Beatriz Colomina is Professor of Architecture and Founding Director of the Program in Media and Modernity at Princeton University. She is the author of Privacy and Publicity: Modern Architecture as Mass Media, Sexuality and Space and Domesticity at War. Recently she curated with a team of Ph.D. students from Princeton the exhibition Clip/Stamp/Fold: The Radical Architecture of Little Magazines 196X-197X, which opened at the Storefront for Art and Architecture in New York and traveled to, among others, the CCA in Montreal, Documenta 12, the Architectural Association in London, Norsk Form in Oslo. The catalogue of the exhibition, Clip/Stamp/Fold: The Radical Architecture of Little Magazines 196X-197X, co-edited with Craig Buckley, has just been published. Her next research project is X-Ray Architecture: Illness as Metaphor.
Douglas Coupland is an novelist of, among others, Generation X: Tales for an Accelerated Culture, Life After God, Microserfs, All Families are Psychotic and the biography Marshall McLuhan: You Know Nothing of My Work! He is also a visual artist with focus on the corrupting and seductive dimensions of pop culture. He has been collaborating with PLANT Architect for a new national monument in Ottawa, The Memorial, that will be erected for the Canadian Fallen Firefighters Foundation in 2012.
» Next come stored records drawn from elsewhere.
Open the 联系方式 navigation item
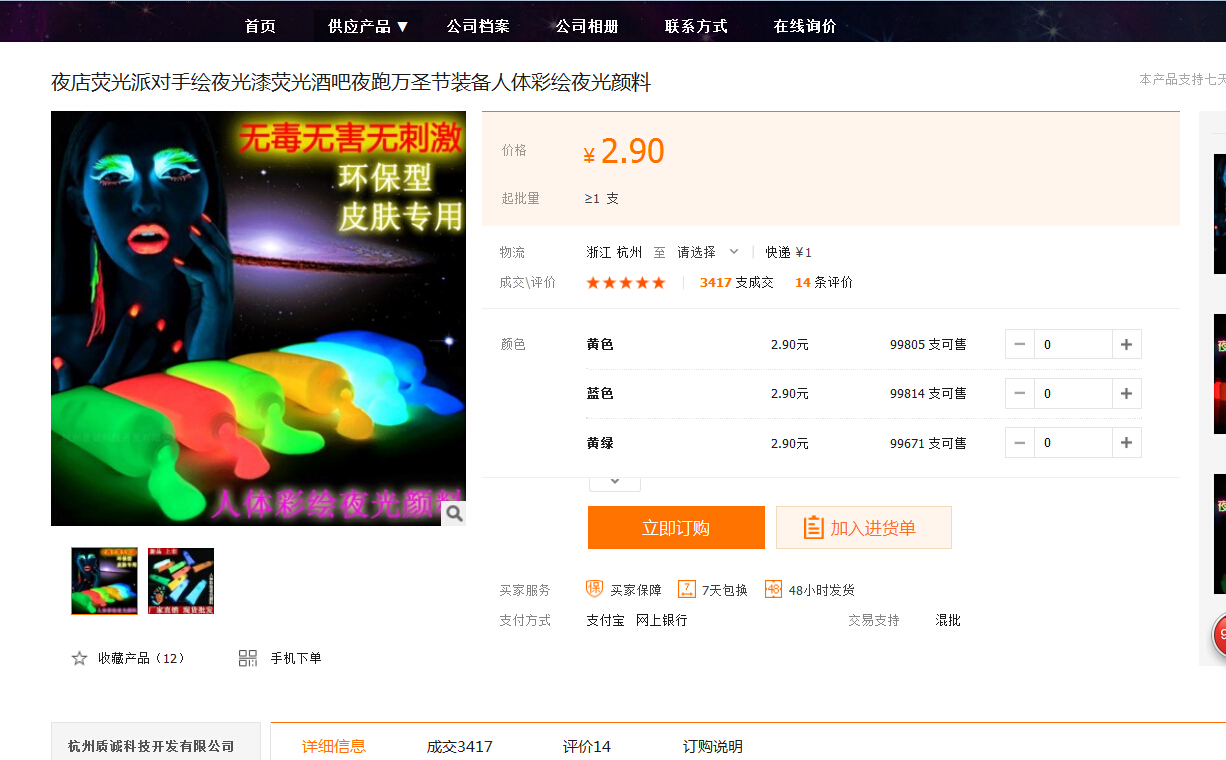This screenshot has width=1226, height=760. point(696,26)
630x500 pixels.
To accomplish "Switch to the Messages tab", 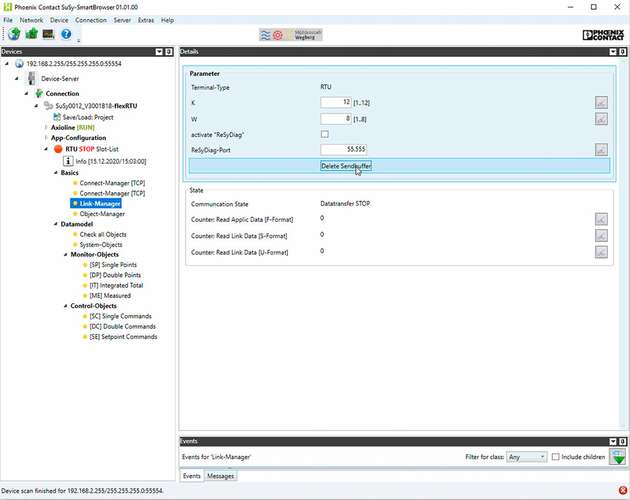I will 220,476.
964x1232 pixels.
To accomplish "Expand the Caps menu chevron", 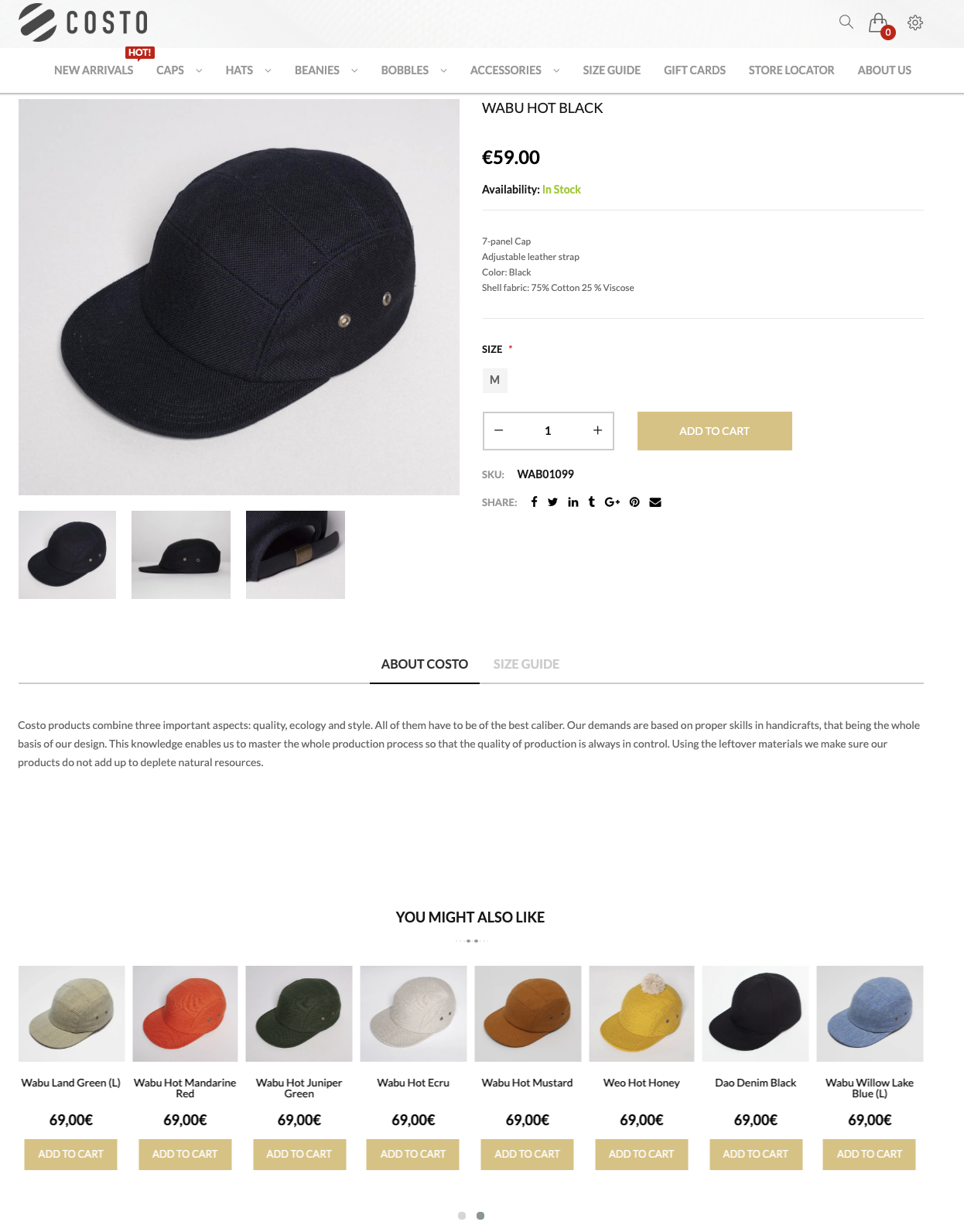I will [199, 70].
Thierry de Duve is a Professor of aesthetics and art history at the Département d’arts plastiques de l’Université Lille 3. He has been a visiting professor at Sorbonne, Massachusetts Institute of Technology and Johns Hopkins University, and was the Elliot and Roslyn Jaffe Distinguished Visiting Professor in Contemporary Art in the History of Art Department at the University of Pennsylvania. His books include Pictorial Nominalism; On Marcel Duchamp's Passage from Painting to the Readymade, The Definitively Unfinished Marcel Duchamp, Clement Greenberg Between the Lines and Kant After Duchamp.
Gabriele Guercio is an independent writer living in Milan. He has a doctorate in art history from Yale University and has lectured at the Universities of Rome and Naples. He has been a Fellow at the Center for Advanced Studies in the Visual Arts at the National Gallery and a recepient of a J. P. Getty Postdoctoral Fellowship in the History of Art and the Humanities. Editor of Art after Philosophy and After by Joseph Kosuth and De Dominicis, Raccolta di scritti sull'opera e l'artista, he has written on modern and contemporary art as well as the history of art theory.
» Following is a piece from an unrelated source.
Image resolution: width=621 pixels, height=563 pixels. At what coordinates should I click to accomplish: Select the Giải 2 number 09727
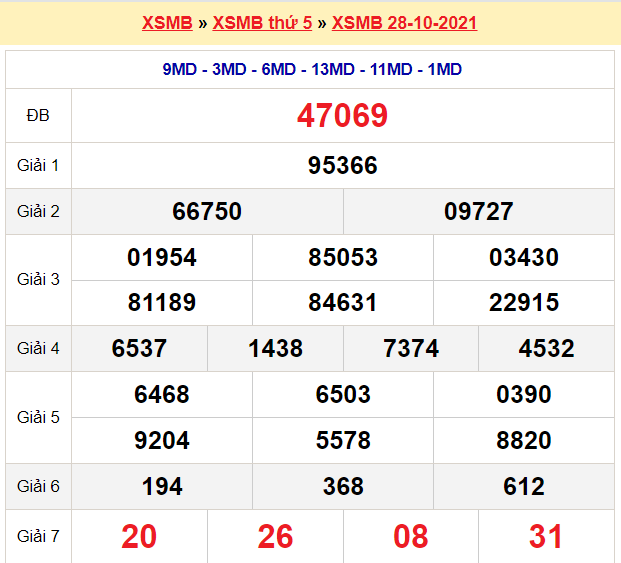coord(478,212)
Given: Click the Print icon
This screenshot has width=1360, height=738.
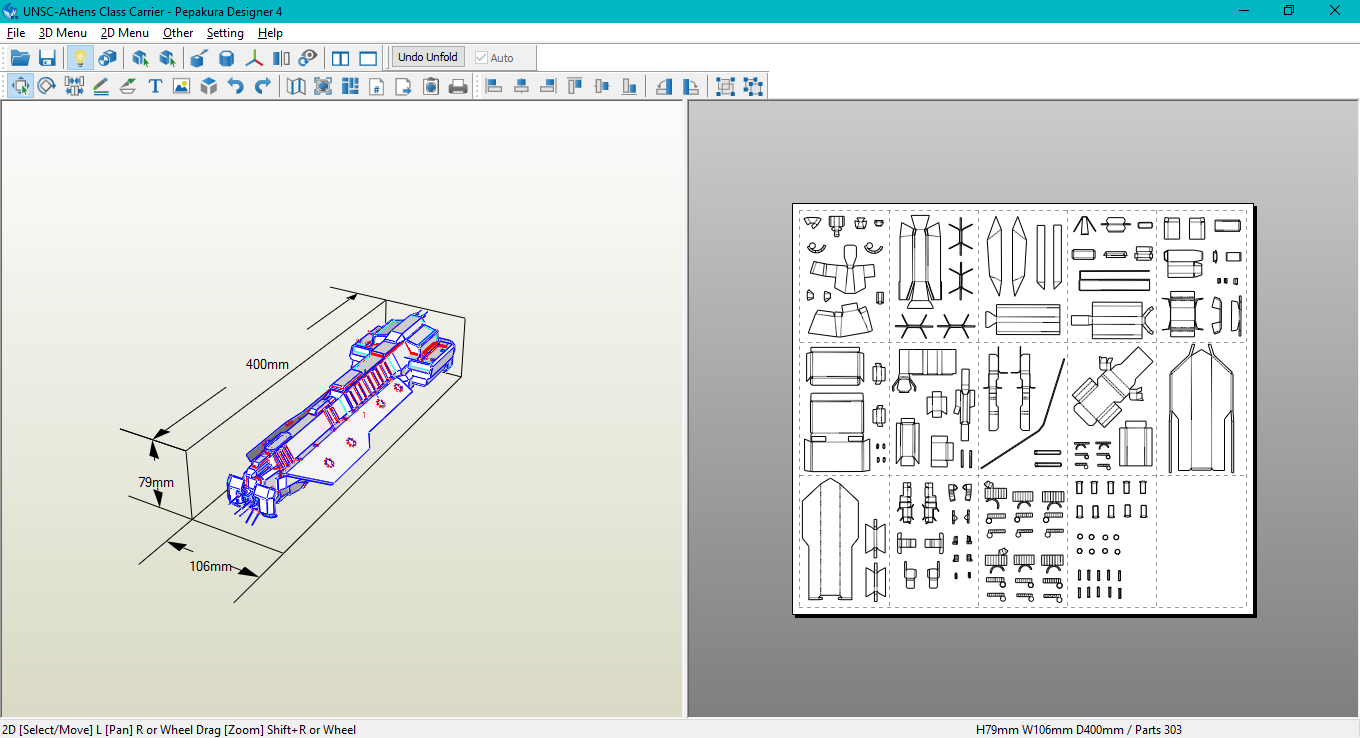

Branden W. Joseph received his Ph.D. from Harvard University in 1999. His first book, Random Order: Robert Rauschenberg and the Neo-Avant-Garde, examined all aspects of the artist's development from 1951 to 1971 from a theoretical perspective drawing from Jacques Derrida, Gilles Deleuze, and Georges Bataille. Joseph's area of specialization is post-War American and European art, focusing particularly on those individuals and practices that cross medium and disciplinary boundaries between visual art, music, and film. He is also a founding editor of Grey Room, a scholarly and theoretical journal of architecture, art, media, and politics published quarterly by MIT Press since the fall of 2000.
Mette Kia Krabbe Meyer is a research librarian at the Department of Maps, Prints and Photographs at The Royal Library in Copenhagen. She is responsible for collecting, digitization, research and communication in the image collection. In 2004 she defended her PhD thesis at the University of Copenhagen, entitled Haunted. The being of things and the mechanics of the body in the photographic universe of advertising, art and occultism, Denmark 1910‐1950. Her publications include Foetal attraction. Om fosterbilleder og opfattelsen af det ufødte liv (Visuel kultur. Viden, Liv, Politik. Hans Dam Christensen og Helene Illeris (ed.)); Objets flottants (Images re-vues, No. 4); Et direkte udsnit af virkeligheden. 1920ernes rene fotografi (Dansk Fotografihistorie. Mette Sandbye (ed.)). She is a board member in LFF, Landsforeningen til bevaring af Foto og Film.